With the exception of Russia the aristocracy suffered much less than the bourgeoisie from the economic consequences of war and revolution. Traditionally much of their wealth was in land; which did not depreciate as much during inflation as some tangibles.
The disintegration of the monarchies (except in England) hit the old order of society of the upper-classes, who could not continue to serve society in their roles as officers or diplomats - as there no longer are much demand for their services - opportunities for such service were far fewer than they had been before the war.
Some of the Russia aristocracy courageously accepted proletarian or even menial status like the Russian taxi drivers, night-club doormen, and headwaiters in postwar Paris; others went into business. Most, however, fell into a life of social denigration. Where the strictly guarded frontier between Societies was once impassable in the old monarchic capitals, and cafe society, now appeared large gaps as the lines gradually became blurred.
As the Duke of Windsor put it in his memoirs, A King's Story:
"The force of change had not yet thrust so deeply into the texture of British society as to have obliterated much of the old elegance ........... During the so-called London season the West End was an almost continuous ball from midnight until dawn.... The evening could always be saved by recourse to one or another of the gay nightclubs, which had then become so fashionable and almost respectable."
(The word "gay" at that time meant "happy". It was not co-opted as a euphemism for sodomy until the mid-fifties.) Nor did the Duke explain that the "force of change" was expertly applied by the Tavistock Institute.

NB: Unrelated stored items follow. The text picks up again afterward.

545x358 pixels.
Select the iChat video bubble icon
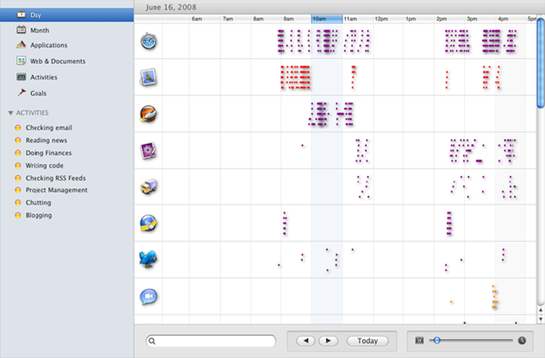click(148, 297)
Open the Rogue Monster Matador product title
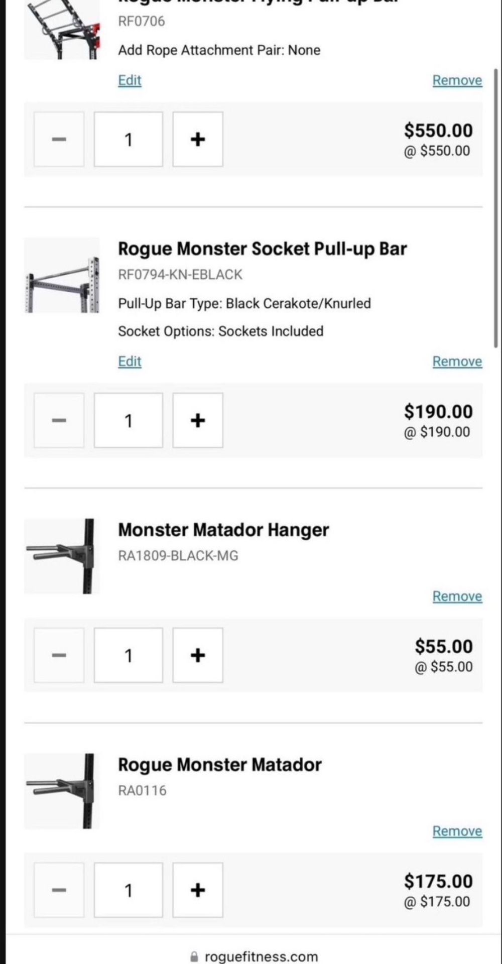502x964 pixels. coord(219,765)
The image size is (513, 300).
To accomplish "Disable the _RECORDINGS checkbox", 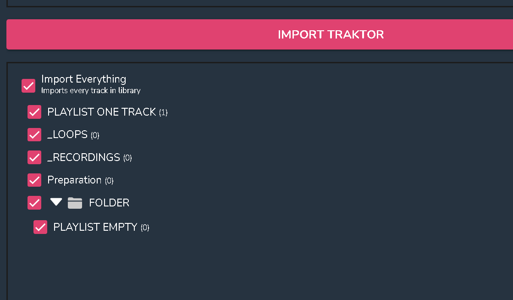I will pyautogui.click(x=34, y=157).
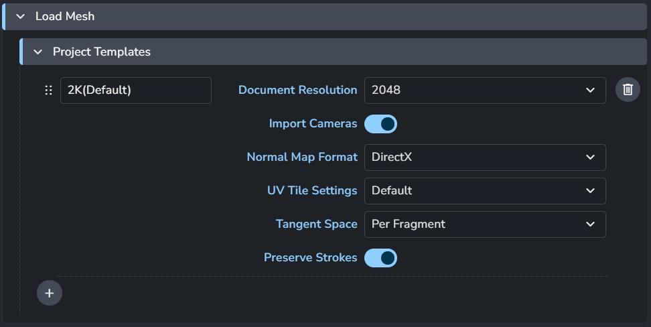Click the Preserve Strokes label text
This screenshot has width=651, height=327.
(311, 257)
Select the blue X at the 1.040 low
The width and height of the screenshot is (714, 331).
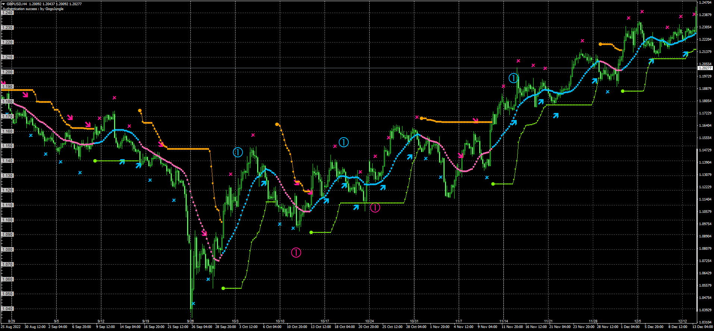[x=193, y=303]
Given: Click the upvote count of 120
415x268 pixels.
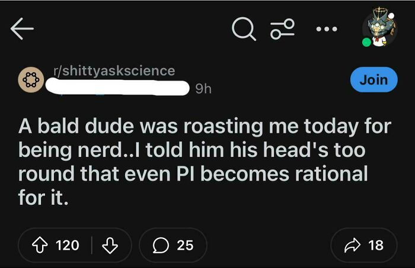Looking at the screenshot, I should (67, 245).
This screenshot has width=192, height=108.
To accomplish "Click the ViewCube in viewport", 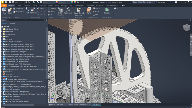I will pos(187,28).
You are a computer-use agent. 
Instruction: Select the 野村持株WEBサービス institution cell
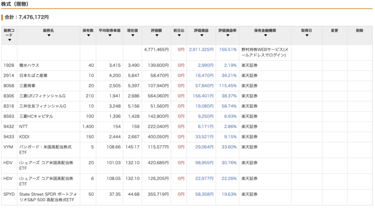(x=265, y=52)
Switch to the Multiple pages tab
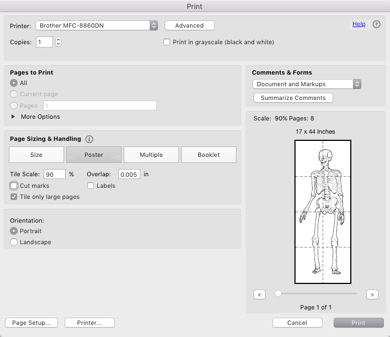The width and height of the screenshot is (390, 337). (151, 155)
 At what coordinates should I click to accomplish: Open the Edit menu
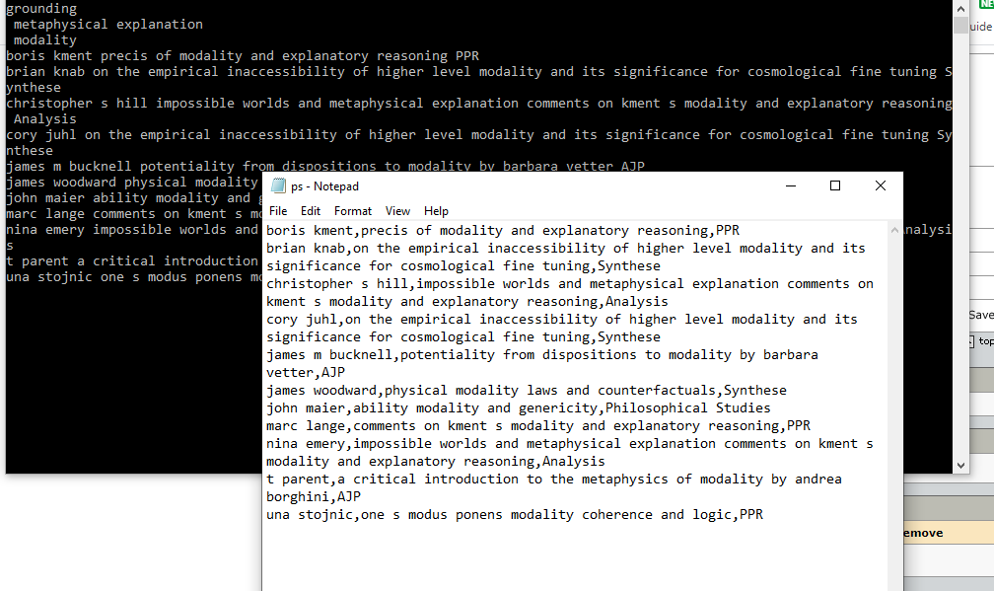[x=309, y=211]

The declining female modesty that became noticeable soon after the end of WWI, suddenly appeared everywhere and with increased velocity. To the uninformed, it was a social phenomenon. Nobody could have suspected that Wellington House and its sinister social engineers were its cause.
Accompanying this testamentary emancipation was a movement of revolt, particularly among young people, against every conventional restraint of mind or body coming to a close amid the shattered idols of the fallen empires. The postwar generation in Europe revolted against every more and custom, as they fought desperately to throw off the horrors of war they had lived through. Necklines plunged, public smoking and drinking became a form of revolt. Homosexuality and lesbianism became demonstrable, not from any inner conviction, but by way of protest at what had happened, and as a rebellion against what the war had destroyed.
Radical and revolutionary excess manifested itself in art, music and fashion. "Jazz" was in the air and "modern art" was thought to be "chic." The comprehensible element in everything was "don't have a care"; it was unsettling and unreal. Those were the years when all of Europe was shell-shocked. Wellington House and Tavistock had done their work well.
Underneath the hectic sense of being propelled forward by uncontrollable events there was a spiritual and emotional numbness. The horror of the war in which millions of young men were needlessly slaughtered, maimed, wounded and gassed was just now beginning to register, so the thing to do was "blot it from remembrances."
The casualties made wars all too real in its ghastly and cruel ugliness, and people recoiled from it in shock and revolution, in the despair brought by disillusionment of peace. Europeans, with their superior culture that epitomized Western civilization were shell-shocked to a greater degree than were Americans.
They lost their faith in the rudiments that made the progress that had sustained their fathers and their grandfathers and made their nations great. And this was particularly true of Germany, Russia, France, and England.
Thinking people could not come to grips with why the world's two most civilized and advanced nations had torn each other to pieces and taken the lives of millions of their finest young manhood. It was as if a terrifying madness had gripped Britain and Germany.
To the initiated it was not madness, but the methodology of Wellington House that gripped the British youth. The fear that it might happen again was what almost prevented the outbreak of WWII.
Officers returning from the carnage described to the news journals the horrors of hand-to-hand combat that had frequently occurred in "the Great War." They were appalled and aghast, horrified and afraid. None of them could understand why there had been a war at all. The dark secrets of Wellington House and the "Olympians" remained hidden, even as they are hidden to this very day.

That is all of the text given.